MATERIALE DI PARTENZA ->
****

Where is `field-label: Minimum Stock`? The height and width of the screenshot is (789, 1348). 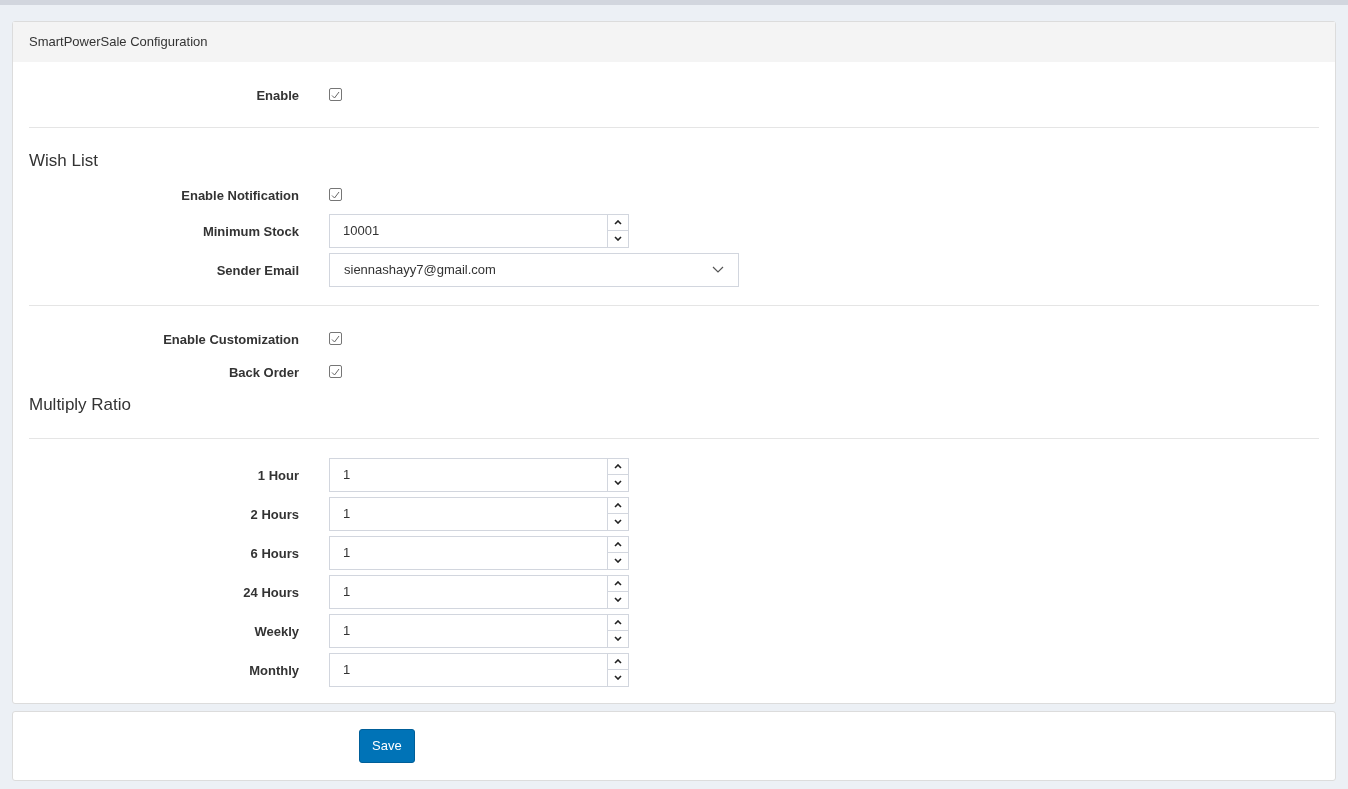 field-label: Minimum Stock is located at coordinates (250, 231).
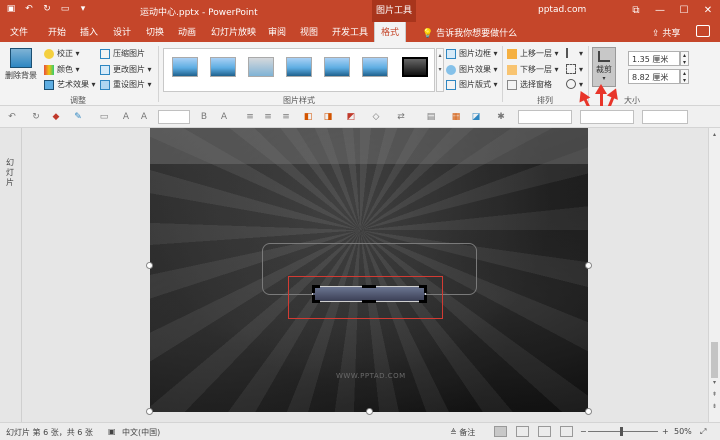  Describe the element at coordinates (62, 70) in the screenshot. I see `color-button: 颜色 ▾` at that location.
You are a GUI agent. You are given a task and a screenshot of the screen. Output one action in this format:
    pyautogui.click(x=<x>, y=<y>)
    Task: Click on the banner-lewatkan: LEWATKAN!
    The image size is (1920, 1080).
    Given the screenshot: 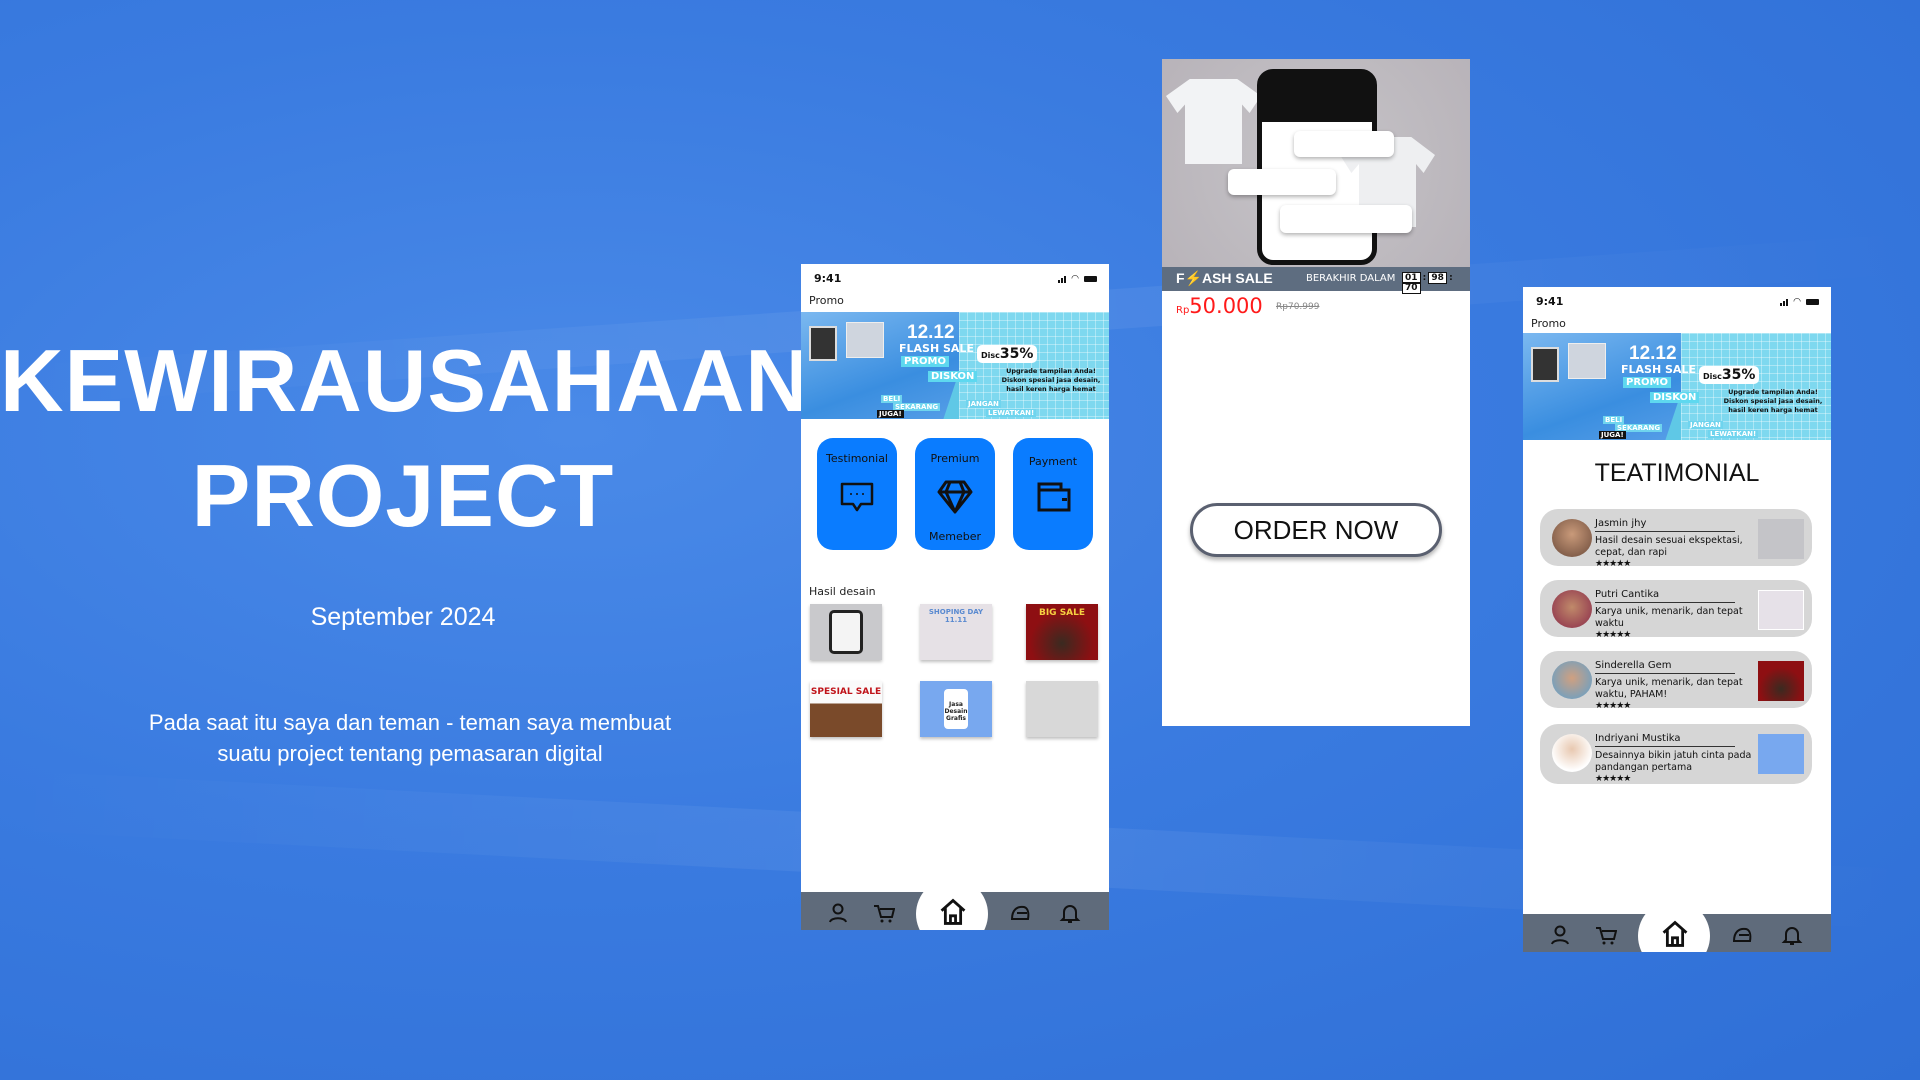 What is the action you would take?
    pyautogui.click(x=1012, y=413)
    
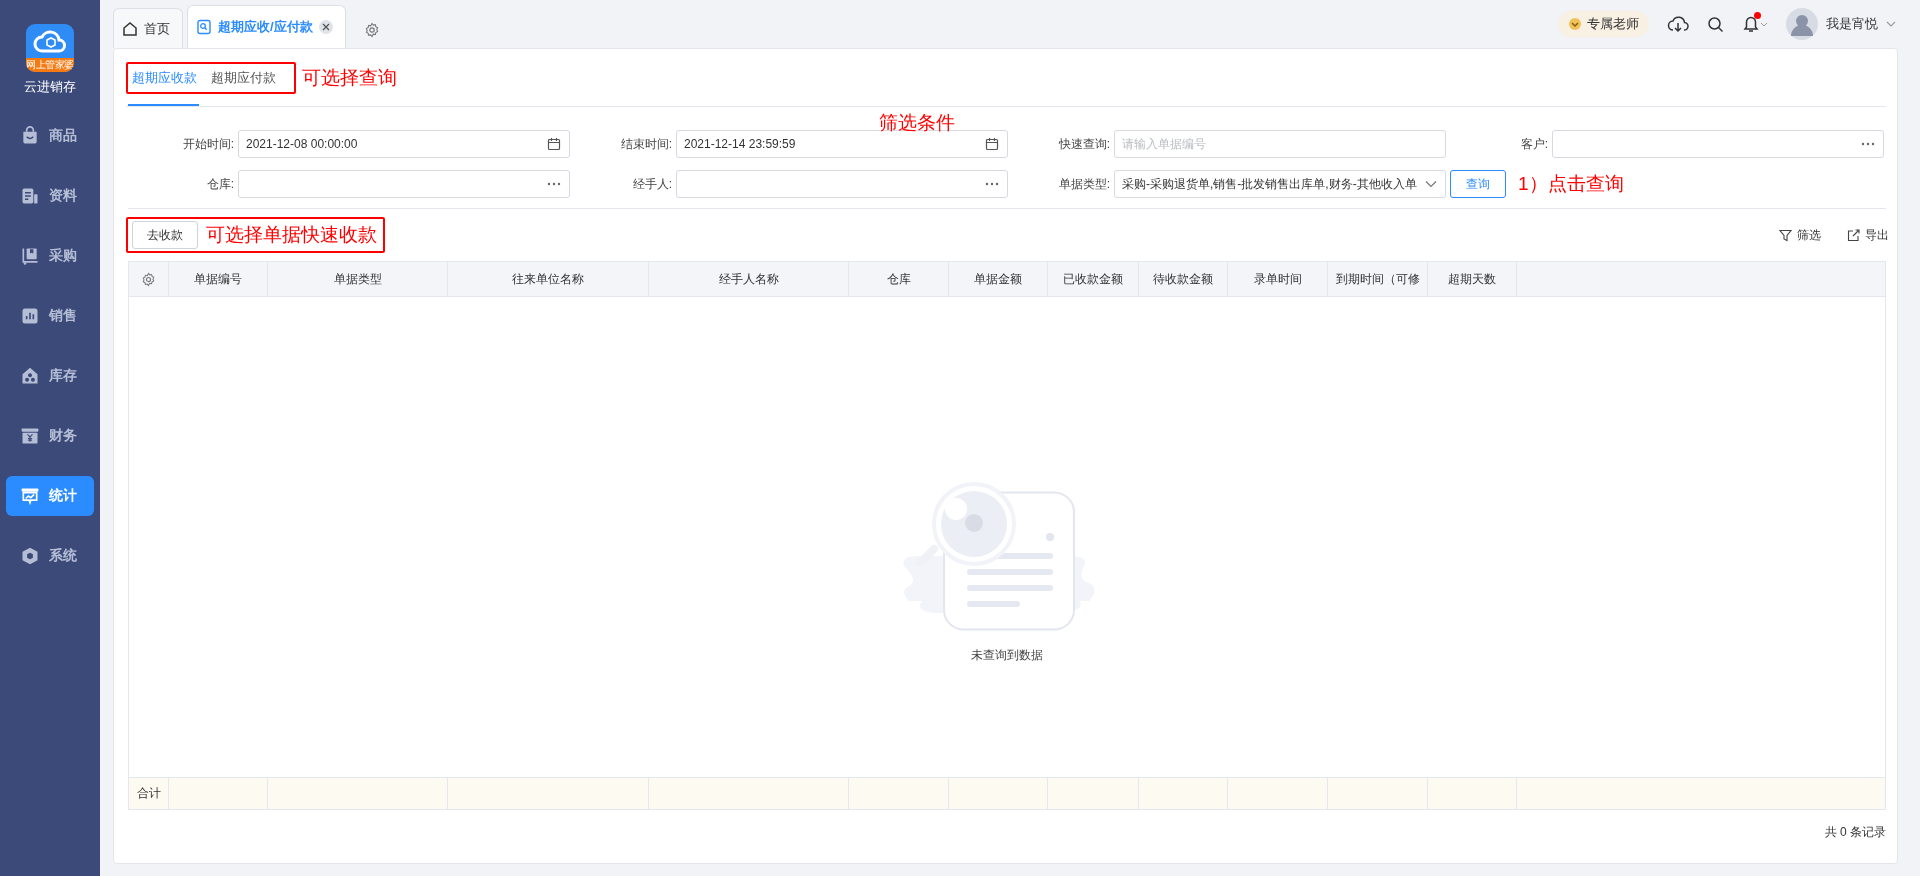  Describe the element at coordinates (130, 28) in the screenshot. I see `home-icon` at that location.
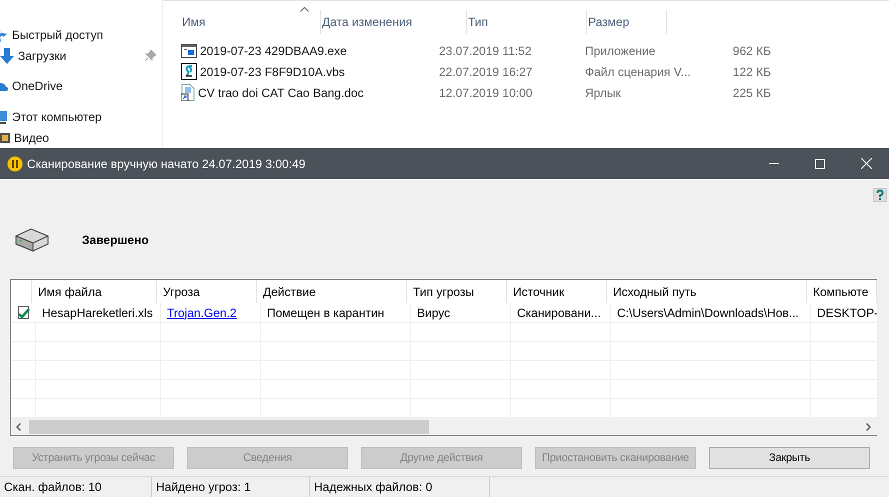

****

COSA SI RICHIEDE -> Puoi riscrivere come elenco numerato, omettendo le righe vuote, le righe del materiale che iniziano da quella che contiene "You are a GUI" e terminano con quella che contiene "The image size is (1920, 1080).", entrambe incluse?

RISPOSTA AL COMPITO ->
1. You are a GUI agent. You are given a task and a screenshot of the screen. Output one action in this format:
2.     pyautogui.click(x=<x>, y=<y>)
3.     Task: Click on the banner-lewatkan: LEWATKAN!
4.     The image size is (1920, 1080).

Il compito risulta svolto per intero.